Fort William is a fort built in Calcutta on the Eastern banks of the River Hooghly, the major distributary of the River Ganges, during the early years of the Bengal Presidency of British India. It was named after King William III of England. In front of the Fort is the Maidan, which used to be a part of the Fort and is the largest urban park in Calcutta. There are actually two Forts William, the old and the new. The original was built in 1696 by the British East India Company under the supervision of John Goldsborough. Sir Charles Eyre started construction near the bank of the River Hooghly with the South-East Bastion and the adjacent walls.
It was named after King William III in 1700. John Beard, his successor, added the North-East Bastion in 1701, and in 1702 started the construction of the Government House (Factory) at the centre of the fort. Construction ended in 1706. The original building had two stories and projecting wings. An internal guard room became the Black Hole of Calcutta. In 1756, the Nawab of Bengal, Siraj Ud Daulah, attacked the Fort, temporarily conquered the city, and changed its name to Alinagar. This led the British to build a new fort in the Maidan. It was started by Robert Clive in 1758, after the Battle of Plassey (1757), and completed in 1781 at a cost of approximately two million pounds.

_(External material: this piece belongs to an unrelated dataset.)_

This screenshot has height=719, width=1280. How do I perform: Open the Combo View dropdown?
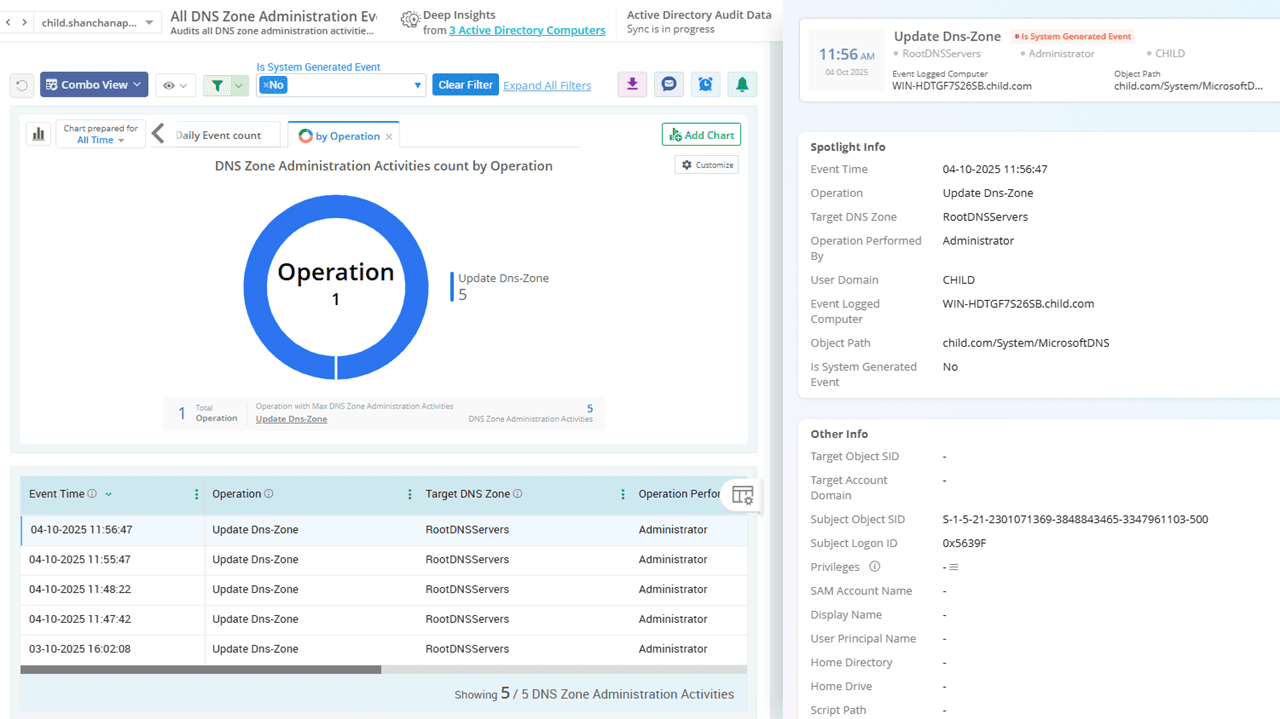pyautogui.click(x=94, y=85)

The area around the Fort was cleared, and the Maidan became "the Lungs of Kolkata". It stretches for around 3 km in the north-south direction and is around 1 km wide.Fort William is one of Kolkata's most enduring Raj era edifice. This is a fort of stupendous dimensions and is spread over an area of 70.9 hectares. It was built by Robert Clive in the year 1781. Fort William has the dubious distinction of being the only fort in the world from which not a single shot was fired.